• Texto de origen:
++++++++++++++++++++

Ahora vamos por partes
para tratar de entender aquel episodio destructor que se fue cocinando por algo
más de tres décadas donde reinó el desafuero e incontinencia de los hechos a
raíz de terminar la cruenta guerra civil que viviéramos con el episodio de
Carabobo, lo que pronto se traslada a Bogotá por ser la capital del país, mientras
que en Venezuela persisten las heridas sin sanar de tal conflagración porque la
sangre que corrió fue mucha y además a ello se agrega el detalle social de un
arrastre continuo como resultado posterior a la contienda, lo que desde el
inicio se comienza a vivir en medio de serias dificultades, por mantenerse las
opiniones divididas con respecto a lo que está pasando y además ante la aparición
de merodeadores de los desperdicios restantes por andar sueltos tierra adentro,
como de la presencia de otros más avispados, tal el caso del general José
Antonio Páez, quien salido de la nada como sabemos a fuerza de empuje y de
superación llega a colocarse para el momento de la muerte de Bolívar como el
personaje más importante de Venezuela, a quien pronto lo rodean personajes
misteriosos ávidos de cuotas de poder que dañan en cierta forma la imagen del
centauro llanero, amigo de comprar deudas militares a bajos precios como en un
gran mercado de remate y que a lo largo de su azarosa vida política se rodeará
de personas que hoy llaman de derecha, porque de manera tímida pero empeñosa al
aparecer gacetillas y papeles de imprenta en el mercado nacional se forma
también un pequeño grupo adversario de carácter liberal opuesto al conservador
paecista, con Antonio Leocadio Guzmán a la cabeza, que en medio de pujas y
traspiés van comiéndose esos lustros seguidos y que dan paso al próximo
nepotismo de la familia militar de los hermanos José Tadeo y José Gregorio
Monagas, con una claque de diez favoritos pudientes, lo que da origen a que se
atice el odio y los mal entendidos, que ya para mitad de siglo van corroyendo
la identidad y la paz social poniéndolos al extremo de las dificultades, por lo
que ya se encuentran nubarrones sobre la faz del país, que es cuando en medio
de las consuetudinarias peleas caudillescas, que no caudillistas, aparece otra
figura de las que llenan el panorama nacional, llamado Juan Crisóstomo Falcón,
quien con su familiar Ezequiel Zamora tienen otras ideas para llevar a la
práctica, o sea con el fin de tomar el poder, en lo que el relumbrón paecista
no está de acuerdo, y como consecuencia pronto, en medio de tanto desacuerdo,
mientras unos burros distraen a los vigilantes del cuartel militar establecido
en Coro, un grupo de desafectos encabezados por Tirso Salaverría toman ese
lugar de escopetas y otras armas de fuego para iniciar una guerra llamada Federal
porque aún se disputaba tal palabra mimética desde los tiempos de la Independencia y entre
las tesis de la federación o el centralismo, todo como digo mientras en el sube
y baja de la historia el poder de los Monagas desaparece, sucede el episodio
triste como valiente del doctor José María Vargas, asciende al poder de
carambola un loco en la presidencia del país, que es Julián Castro, y el
general Páez va inserto en una decadencia que lo lleva al ostracismo y a la
muerte política.

++++++++++++++++++++

• Lo que harás: Prolonga el texto sobre la historia venezolana posterior a Carabobo a partir del punto en que se detiene. Las entradas no guardan ninguna relación con el texto.

++++++++++++++++++++

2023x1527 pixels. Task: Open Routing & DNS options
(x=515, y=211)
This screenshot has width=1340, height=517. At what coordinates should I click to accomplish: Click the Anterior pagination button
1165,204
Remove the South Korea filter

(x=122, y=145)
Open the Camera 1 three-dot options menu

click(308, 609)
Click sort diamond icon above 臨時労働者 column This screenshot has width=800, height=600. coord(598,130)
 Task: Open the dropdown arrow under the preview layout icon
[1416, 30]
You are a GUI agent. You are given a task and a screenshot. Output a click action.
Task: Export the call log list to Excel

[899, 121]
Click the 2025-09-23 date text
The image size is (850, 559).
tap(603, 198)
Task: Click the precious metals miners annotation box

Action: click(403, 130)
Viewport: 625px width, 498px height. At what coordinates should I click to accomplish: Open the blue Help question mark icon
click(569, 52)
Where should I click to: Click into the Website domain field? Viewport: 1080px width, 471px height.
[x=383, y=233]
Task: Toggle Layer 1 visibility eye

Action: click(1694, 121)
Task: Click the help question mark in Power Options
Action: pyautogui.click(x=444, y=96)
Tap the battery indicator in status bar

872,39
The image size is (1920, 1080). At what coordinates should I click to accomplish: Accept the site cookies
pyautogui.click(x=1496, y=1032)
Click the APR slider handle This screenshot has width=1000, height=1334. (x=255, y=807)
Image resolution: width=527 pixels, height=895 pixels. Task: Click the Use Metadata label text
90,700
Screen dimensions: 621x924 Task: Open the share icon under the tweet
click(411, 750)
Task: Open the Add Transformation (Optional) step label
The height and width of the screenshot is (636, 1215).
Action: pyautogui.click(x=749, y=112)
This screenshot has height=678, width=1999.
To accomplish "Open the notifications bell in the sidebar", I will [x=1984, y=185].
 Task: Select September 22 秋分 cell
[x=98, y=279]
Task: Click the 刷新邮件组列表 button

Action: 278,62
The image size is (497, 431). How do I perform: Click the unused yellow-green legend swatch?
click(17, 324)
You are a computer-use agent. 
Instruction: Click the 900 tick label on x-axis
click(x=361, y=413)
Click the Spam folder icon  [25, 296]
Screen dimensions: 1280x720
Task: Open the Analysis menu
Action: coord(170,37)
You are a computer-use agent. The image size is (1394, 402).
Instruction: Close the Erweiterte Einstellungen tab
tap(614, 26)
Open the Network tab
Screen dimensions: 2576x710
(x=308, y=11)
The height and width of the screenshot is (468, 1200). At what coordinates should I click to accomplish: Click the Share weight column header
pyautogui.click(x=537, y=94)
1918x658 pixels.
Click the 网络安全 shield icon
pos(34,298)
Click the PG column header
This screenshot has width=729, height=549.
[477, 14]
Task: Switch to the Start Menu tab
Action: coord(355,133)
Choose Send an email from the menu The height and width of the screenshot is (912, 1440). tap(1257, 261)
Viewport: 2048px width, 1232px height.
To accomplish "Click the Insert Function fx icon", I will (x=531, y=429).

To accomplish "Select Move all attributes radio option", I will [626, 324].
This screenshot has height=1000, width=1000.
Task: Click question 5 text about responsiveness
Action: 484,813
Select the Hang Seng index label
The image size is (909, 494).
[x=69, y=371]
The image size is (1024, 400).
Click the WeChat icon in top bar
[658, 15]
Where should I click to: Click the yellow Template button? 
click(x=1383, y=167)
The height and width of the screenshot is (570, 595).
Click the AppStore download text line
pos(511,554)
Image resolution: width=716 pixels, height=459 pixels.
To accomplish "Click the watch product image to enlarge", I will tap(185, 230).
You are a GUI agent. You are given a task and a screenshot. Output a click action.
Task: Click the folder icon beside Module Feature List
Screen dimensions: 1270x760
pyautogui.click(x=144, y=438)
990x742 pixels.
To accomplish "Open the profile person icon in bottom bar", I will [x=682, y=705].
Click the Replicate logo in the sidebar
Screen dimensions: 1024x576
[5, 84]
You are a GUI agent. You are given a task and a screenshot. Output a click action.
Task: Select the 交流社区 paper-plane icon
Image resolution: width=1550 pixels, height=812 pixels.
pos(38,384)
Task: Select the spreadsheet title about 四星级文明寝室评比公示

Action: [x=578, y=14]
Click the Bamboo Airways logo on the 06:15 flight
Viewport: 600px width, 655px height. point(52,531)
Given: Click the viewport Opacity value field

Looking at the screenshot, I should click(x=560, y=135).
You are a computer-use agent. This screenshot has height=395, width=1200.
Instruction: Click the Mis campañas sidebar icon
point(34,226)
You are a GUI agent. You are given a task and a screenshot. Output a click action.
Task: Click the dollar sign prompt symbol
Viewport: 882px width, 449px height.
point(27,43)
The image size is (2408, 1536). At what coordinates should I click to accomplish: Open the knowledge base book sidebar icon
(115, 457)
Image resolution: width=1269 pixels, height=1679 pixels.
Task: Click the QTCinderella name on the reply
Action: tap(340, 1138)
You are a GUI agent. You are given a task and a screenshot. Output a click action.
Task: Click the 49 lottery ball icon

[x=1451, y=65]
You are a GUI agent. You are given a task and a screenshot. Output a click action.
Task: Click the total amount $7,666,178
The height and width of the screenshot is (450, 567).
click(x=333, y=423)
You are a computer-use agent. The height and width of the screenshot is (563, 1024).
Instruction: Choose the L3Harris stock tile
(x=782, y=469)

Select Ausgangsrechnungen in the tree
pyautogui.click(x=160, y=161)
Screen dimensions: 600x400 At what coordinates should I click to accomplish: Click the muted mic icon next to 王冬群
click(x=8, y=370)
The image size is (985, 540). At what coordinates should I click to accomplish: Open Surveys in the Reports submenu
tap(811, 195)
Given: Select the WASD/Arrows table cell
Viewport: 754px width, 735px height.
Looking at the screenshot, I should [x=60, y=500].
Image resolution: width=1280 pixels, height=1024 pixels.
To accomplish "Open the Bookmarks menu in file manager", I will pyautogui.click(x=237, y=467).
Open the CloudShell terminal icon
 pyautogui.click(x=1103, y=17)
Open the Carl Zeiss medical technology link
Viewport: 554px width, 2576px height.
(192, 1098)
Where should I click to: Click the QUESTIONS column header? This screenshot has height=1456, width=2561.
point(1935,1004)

++++++++++++++++++++

• Respuesta a la tarea:
En este momento entre
tumbos comienzan a emerger personas de esas que se cuelan en la pequeña historia
que por azares del destino se hace grande y que dadas sus ejecutorias, en este
caso por demás malsanas, no deben ser dejadas de soslayo porque con el
salvajismo que utilizan dan ocasión a un colorido más teñido de púrpura en este
grave encuentro nacional, lo que permitiera el destape guerrero por cinco años
de una pesadilla mortal y permanente, que en resumidas cuentas consumió a
350.000 venezolanos en un país despoblado, mientras surgen en la contienda
algunas figuras del bajo pueblo y se aniquila
a los restos aún dispersos de la aristocracia mantuana colonial. Me
refiero, pues, en este caso al bandolero José de Jesús González, alias “El
Agachado”, quien luego de herido y muerto a sablazos en el guariqueño Tiznados,
para desvergüenza nacional sus huesos por obra y gracia de la politiquería de
entonces reposan en Caracas nada menos en esa caja de pandora que se llama
Panteón Nacional. Carabobeño, temible bandolero y guerrillero campesino, dio
mucho quehacer en aquel tiempo tempestuoso, que le da fama porque a la tropa
variopinta que dirigía con la astucia del perseguido aconsejaba a sus seguidores
que marcharan “agachados, agachaditos”, para mejor defenderse, de donde a este
criminal enfermo se le conoció en los medios que visitaba con este singular
apelativo.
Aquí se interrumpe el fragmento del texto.